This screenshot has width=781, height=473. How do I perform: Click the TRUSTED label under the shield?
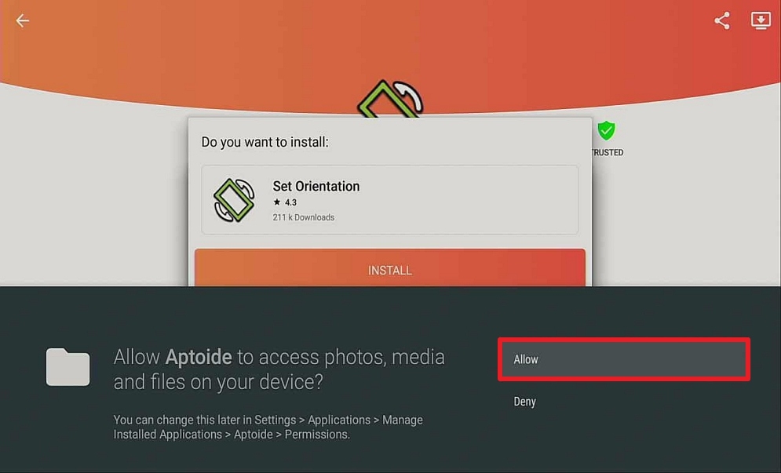click(608, 152)
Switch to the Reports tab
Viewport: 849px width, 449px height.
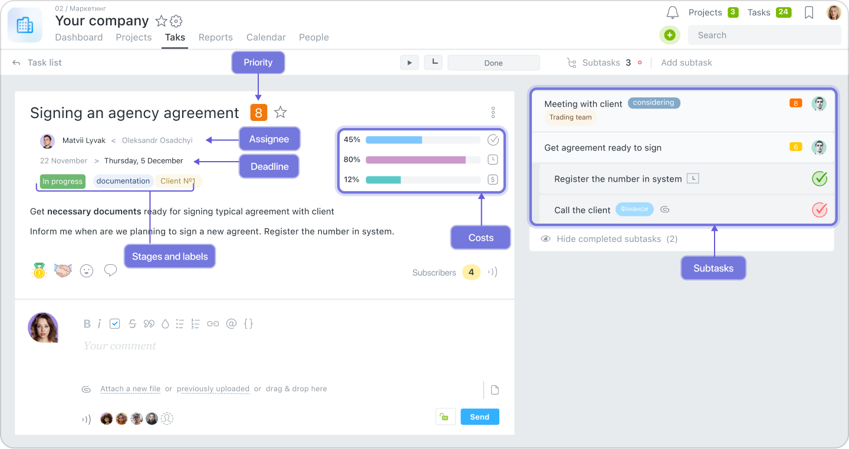click(x=216, y=37)
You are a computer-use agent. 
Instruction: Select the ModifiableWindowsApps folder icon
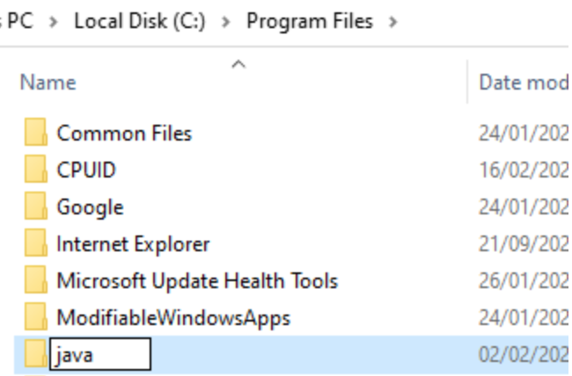(x=36, y=317)
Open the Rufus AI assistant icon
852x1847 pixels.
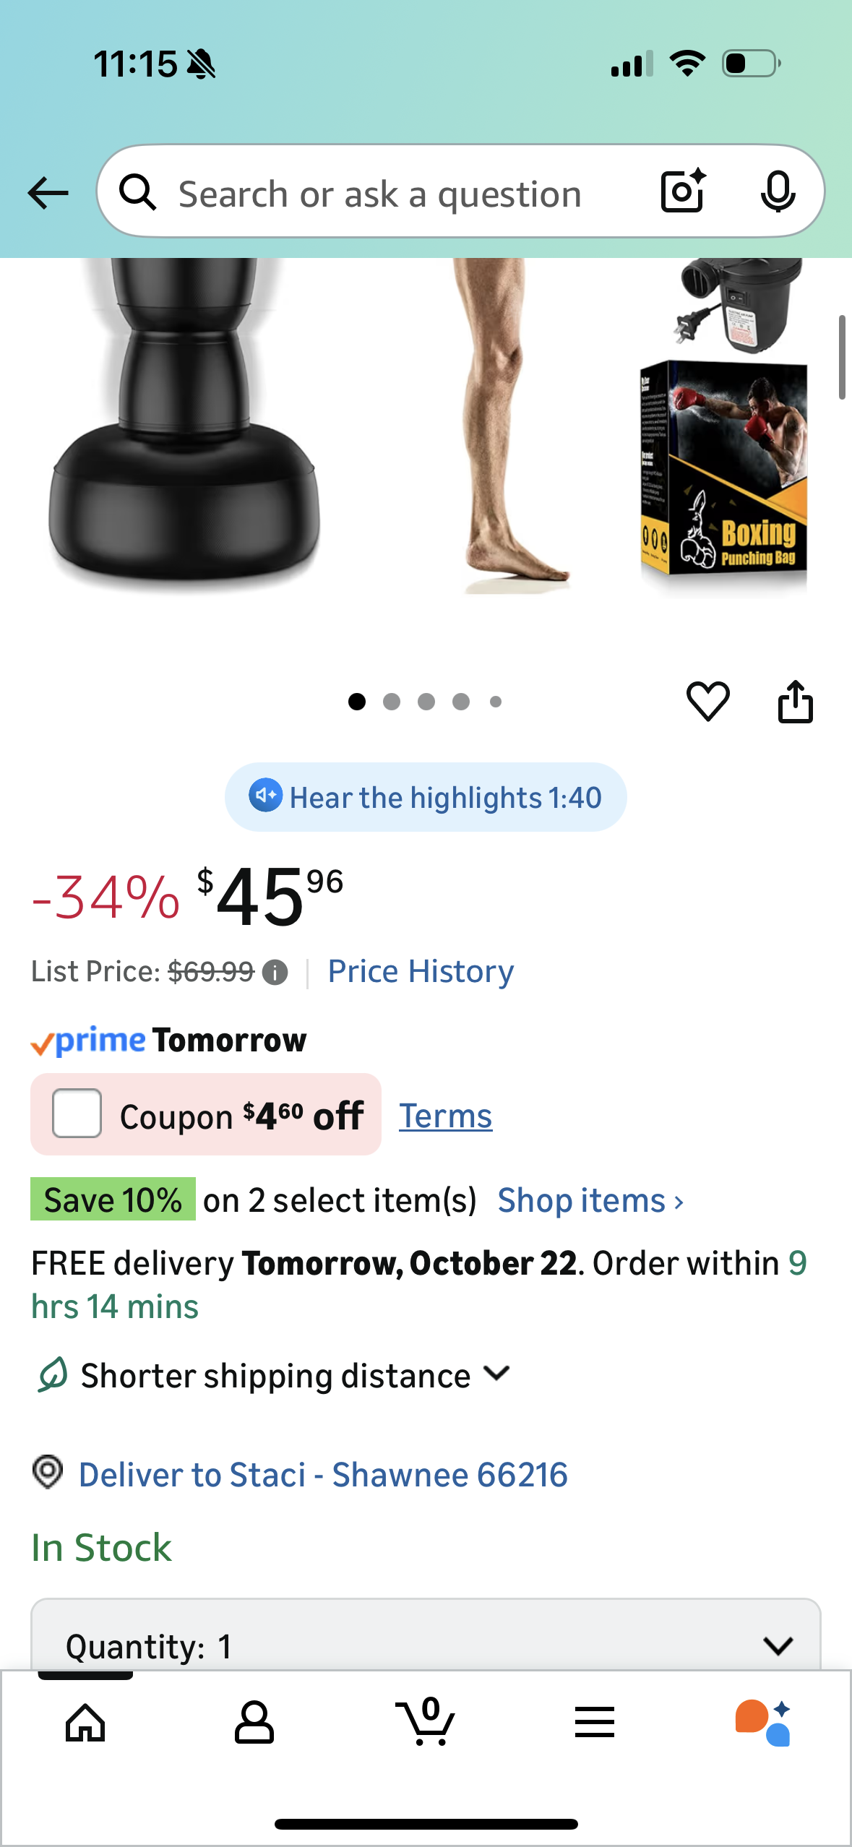(x=763, y=1723)
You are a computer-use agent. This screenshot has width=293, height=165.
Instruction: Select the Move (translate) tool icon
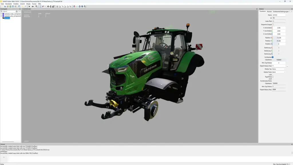48,6
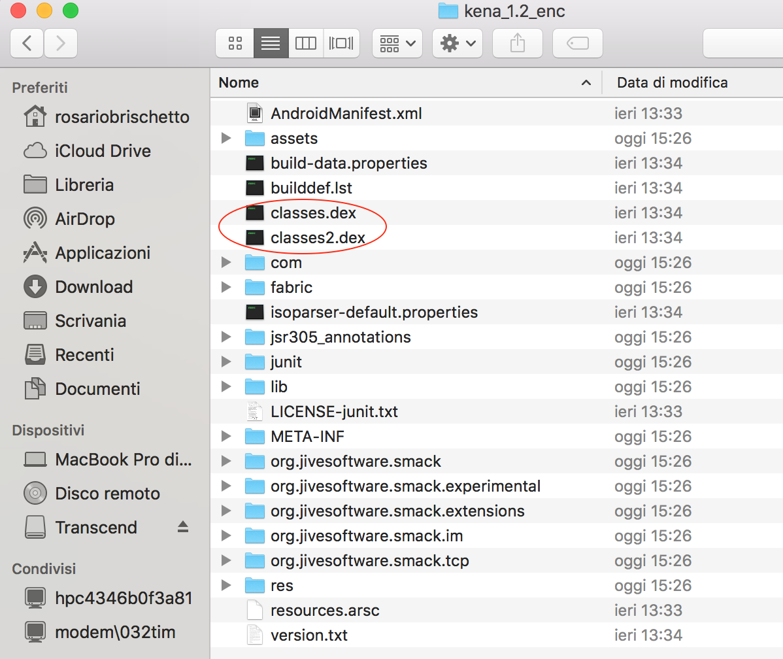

--*--

■ PROBLEM REQUIREMENTS ■
Looking at the entries above, state how many lines contain "agent"; give the number alone.

■ SOLVED EXERCISE ■
2